The government’s latest Finance Bill has begun its proceedings in committee. This is a clause-by-clause scrutiny of the 129-clause Bill in committee room 10 at the House of Commons by 38 members of parliament.

The composition of the committee reflects the make-up of the House of Commons as a whole, so 24 members are Labour MPs, ten are Conservative and four are Liberal Democrats.

The committee meetings on Tuesdays and Thursdays will continue until late June and are open to the public. I would recommend anyone interested in tax policy to spend an hour or two in the public gallery.

The Bill, though modest in size, is packed with a plethora of ‘stealth tax’ increases – the tax hikes the government hoped no one would notice.

Clause 2 introduces a huge 11.6% increase in diesel duty and a 7.33% increase in petrol duty.
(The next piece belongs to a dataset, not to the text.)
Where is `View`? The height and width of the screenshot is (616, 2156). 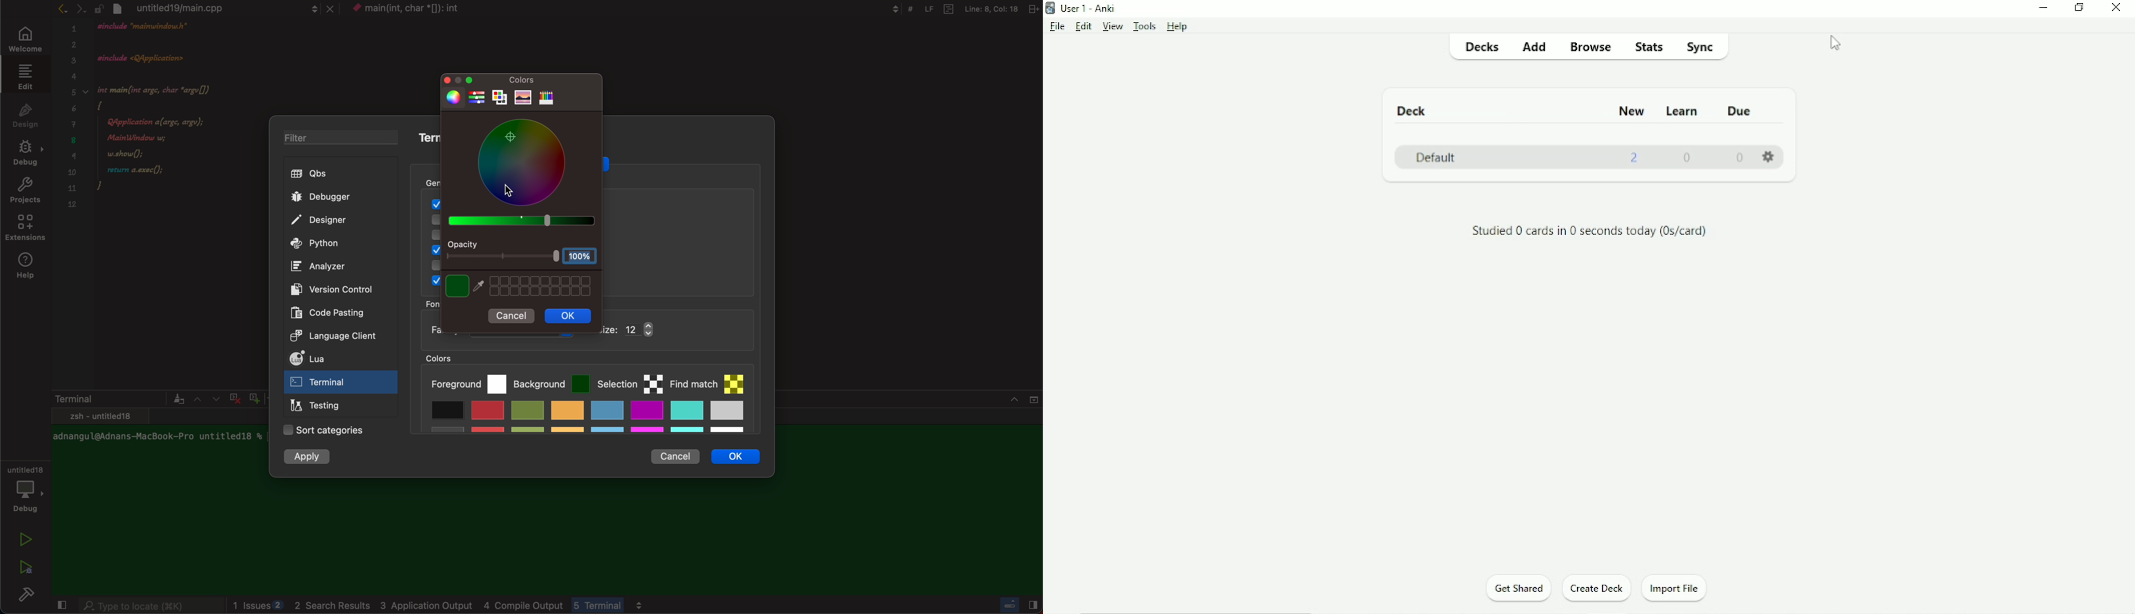 View is located at coordinates (1115, 25).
Clause 28 abolishes the married couples’ allowance which will cost married couples an extra £197 in income tax. Clause 33 abolishes the relief for maintenance payments which will cost 15,000 fathers divorced before March 1998 thousands of pounds in extra income tax.

Clause 35 abolishes MIRAS costing home owners an extra £200 in income tax. Higher taxes on company cars can be found in clause 44 and higher stamp duty in clause 99. Landfill tax and insurance premium tax are increased by clauses 114 and 115.

The first three Finance Bills of this government have brought in £40.7bn of higher taxes – and this from a government elected on a clear pledge that, in the words of Tony Blair, it had ‘no plans to raise taxes at all’.

The proceedings of the Finance Bill Committee provide a good example of parliament at its best. Most of the debate takes place between three Labour Treasury ministers and the ten Conservative MPs with detailed questioning and probing over even the most technically complex provision. There are some who believe that technical legislation should be left to experts to debate and pass into law. But if the laws we are all expected to obey are beyond the understanding of elected politicians on a specialised committee, then I believe they have no place on the statute book.

Nick Gibb is Conservative MP for Bognor Regis.